Özet:
I. HUKUKİ SÜREÇ
A. Bakırköy 5. Ağır Ceza Mahkemesinin, 03.06.2021 tarihli ve 2020/239 Esas, 2021/336 Karar sayılı kararı ile sanığın uyuşturucu madde ihraç etme suçundan, 5237 sayılı Türk Ceza Kanunu’nun (5237 sayılı Kanun) 188 inci maddesinin birinci fıkrası, 35 inci maddesi, 62 nci maddesi, 52 nci maddesinin ikinci fıkrası ve 53 üncü maddesinin birinci, ikinci fıkrası ile üçüncü fıkrasının ilk cümlesi uyarınca 13 yıl 9 ay hapis ve 37.500,00 TL adli para cezası ile cezalandırılmasına ve hak yoksunluklarına karar verilmiştir.
B. İstanbul Bölge Adliye Mahkemesi 4. Ceza Dairesinin, 08.07.2021 tarihli ve 2021/1985 Esas, 2021/1715 Karar sayılı kararı ile sanık hakkında İlk Derece Mahkemesince kurulan hükme yönelik sanık müdafiinin istinaf başvurusunun 5271 sayılı Kanun’un 280 inci maddesinin birinci fıkrasının (a) bendi uyarınca esastan reddine karar verilmiştir.
C. Yargıtay Cumhuriyet Başsavcılığınca, 5237 sayılı Kanun'un 53 üncü maddesinde yapılan değişiklikler ve müsadere hususunda, hükmün düzeltilerek onanması yönünde karar verilmesi görüşünü içeren Tebliğname ile dava dosyası Daireye tevdi edilmiştir.
II. TEMYİZ SEBEPLERİ
Sanık müdafiinin temyiz sebepleri özetle;
1. Kararın usul ve yasaya aykırı olduğuna,
2. Yeterli delil bulunmadığına, beraat kararı verilmesi gerektiğine,
3. Sanık hakkında etkin pişmanlık hükümlerinin uygulanması gerektiğine,
4. Suçun ihraç yönünden işlenebilir olup olmadığı tespit edilmesi gerekirken eksik araştırma ile hüküm kurulduğuna,
İlişkindir.

_Görevler_
1. Mahkeme kararı özetindeki şu cümleyi İngilizceye çevirin: "Yargıtay Cumhuriyet Başsavcılığınca, 5237 sayılı Kanun'un 53 üncü maddesinde yapılan değişiklikler ve müsadere hususunda, hükmün düzeltilerek onanması yönünde karar verilmesi görüşünü içeren Tebliğname ile dava dosyası Daireye tevdi edilmiştir."
2. Mahkeme kararı özetine göre aşağıdaki soruları yanıtlayın.
(a) Bakırköy 5. Ağır Ceza Mahkemesi sanığa ne kadar süreli hapis cezası vermiştir?
(b) Sanık müdafiinin istinaf başvurusunu hangi daire esastan reddetmiştir?
(c) Sanık müdafii, sanık hakkında hangi hükümlerin uygulanması gerektiğini ileri sürmüştür?
Kayıtlar bu işte hiçbir rol oynamaz.

(Tarif edilen öğelerin yerini bulmaya yönelik kayıtlar)
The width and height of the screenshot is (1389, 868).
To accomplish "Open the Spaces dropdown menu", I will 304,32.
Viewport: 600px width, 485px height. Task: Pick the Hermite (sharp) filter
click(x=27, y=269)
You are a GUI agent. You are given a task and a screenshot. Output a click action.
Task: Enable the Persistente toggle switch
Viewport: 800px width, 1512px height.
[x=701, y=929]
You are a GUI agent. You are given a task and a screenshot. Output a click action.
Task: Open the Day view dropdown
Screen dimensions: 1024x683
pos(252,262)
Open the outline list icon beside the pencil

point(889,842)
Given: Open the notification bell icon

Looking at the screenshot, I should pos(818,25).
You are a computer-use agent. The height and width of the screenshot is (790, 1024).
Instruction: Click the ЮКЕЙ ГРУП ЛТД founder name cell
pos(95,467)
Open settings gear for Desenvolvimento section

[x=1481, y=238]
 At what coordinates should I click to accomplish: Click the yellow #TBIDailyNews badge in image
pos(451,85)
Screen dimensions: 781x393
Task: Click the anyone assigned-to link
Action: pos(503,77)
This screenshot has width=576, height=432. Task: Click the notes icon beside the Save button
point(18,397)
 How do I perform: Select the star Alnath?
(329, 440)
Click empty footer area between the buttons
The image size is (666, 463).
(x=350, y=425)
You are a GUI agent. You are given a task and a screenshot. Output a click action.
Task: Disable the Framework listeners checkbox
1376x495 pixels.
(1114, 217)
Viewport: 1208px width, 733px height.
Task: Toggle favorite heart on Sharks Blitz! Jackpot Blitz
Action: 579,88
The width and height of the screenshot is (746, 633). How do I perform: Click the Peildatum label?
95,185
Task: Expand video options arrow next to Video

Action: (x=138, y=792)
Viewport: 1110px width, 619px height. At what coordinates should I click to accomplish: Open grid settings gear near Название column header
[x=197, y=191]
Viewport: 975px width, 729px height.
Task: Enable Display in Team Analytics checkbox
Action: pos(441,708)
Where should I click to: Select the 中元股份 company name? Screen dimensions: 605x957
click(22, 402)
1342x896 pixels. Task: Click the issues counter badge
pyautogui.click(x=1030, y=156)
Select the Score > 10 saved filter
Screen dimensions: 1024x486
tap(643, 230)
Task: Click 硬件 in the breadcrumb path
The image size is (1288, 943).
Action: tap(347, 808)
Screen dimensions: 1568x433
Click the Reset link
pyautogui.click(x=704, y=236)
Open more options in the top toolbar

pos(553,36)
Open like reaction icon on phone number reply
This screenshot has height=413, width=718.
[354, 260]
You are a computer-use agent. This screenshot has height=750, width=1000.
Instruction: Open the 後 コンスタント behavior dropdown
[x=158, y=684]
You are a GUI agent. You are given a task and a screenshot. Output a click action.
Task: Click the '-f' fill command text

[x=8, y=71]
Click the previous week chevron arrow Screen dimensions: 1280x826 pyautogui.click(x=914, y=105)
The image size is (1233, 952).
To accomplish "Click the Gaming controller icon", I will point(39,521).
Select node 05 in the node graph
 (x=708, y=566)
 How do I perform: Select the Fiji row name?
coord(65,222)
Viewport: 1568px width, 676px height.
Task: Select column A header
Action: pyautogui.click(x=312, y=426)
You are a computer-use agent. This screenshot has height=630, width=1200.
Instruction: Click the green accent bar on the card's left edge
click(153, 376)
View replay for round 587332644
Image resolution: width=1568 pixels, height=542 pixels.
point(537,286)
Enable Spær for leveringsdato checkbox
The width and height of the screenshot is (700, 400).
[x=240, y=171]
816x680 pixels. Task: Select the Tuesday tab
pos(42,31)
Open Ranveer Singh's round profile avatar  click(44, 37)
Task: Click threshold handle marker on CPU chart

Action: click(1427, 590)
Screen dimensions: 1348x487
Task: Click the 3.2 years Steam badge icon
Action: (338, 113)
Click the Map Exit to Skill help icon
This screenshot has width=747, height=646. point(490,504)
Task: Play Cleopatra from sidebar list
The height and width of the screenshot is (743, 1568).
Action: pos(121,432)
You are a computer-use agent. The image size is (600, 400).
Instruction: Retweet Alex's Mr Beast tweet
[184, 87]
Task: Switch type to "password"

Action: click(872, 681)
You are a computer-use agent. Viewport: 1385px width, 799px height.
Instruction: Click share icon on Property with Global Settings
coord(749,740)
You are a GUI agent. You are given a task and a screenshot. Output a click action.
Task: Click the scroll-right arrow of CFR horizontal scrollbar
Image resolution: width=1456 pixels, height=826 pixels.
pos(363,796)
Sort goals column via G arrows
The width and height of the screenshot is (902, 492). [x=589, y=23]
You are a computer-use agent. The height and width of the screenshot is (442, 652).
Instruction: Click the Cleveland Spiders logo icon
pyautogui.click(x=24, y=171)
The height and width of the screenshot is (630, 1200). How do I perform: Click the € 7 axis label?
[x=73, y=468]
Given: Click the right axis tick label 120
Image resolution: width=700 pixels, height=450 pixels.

_Çözümlü Yanıtlar_
1. The case file was submitted to the Chamber by the Office of the Chief Public Prosecutor of the Court of Cassation, together with a written opinion stating that, with regard to the amendments made to Article 53 of Law No. 5237 and the matter of confiscation, the judgment should be upheld with corrections.

2.
(a) Mahkeme sanığa 13 yıl 9 ay hapis cezası vermiştir.
(b) Başvuruyu İstanbul Bölge Adliye Mahkemesi 4. Ceza Dairesi esastan reddetmiştir.
(c) Sanık müdafii, etkin pişmanlık hükümlerinin uygulanması gerektiğini ileri sürmüştür.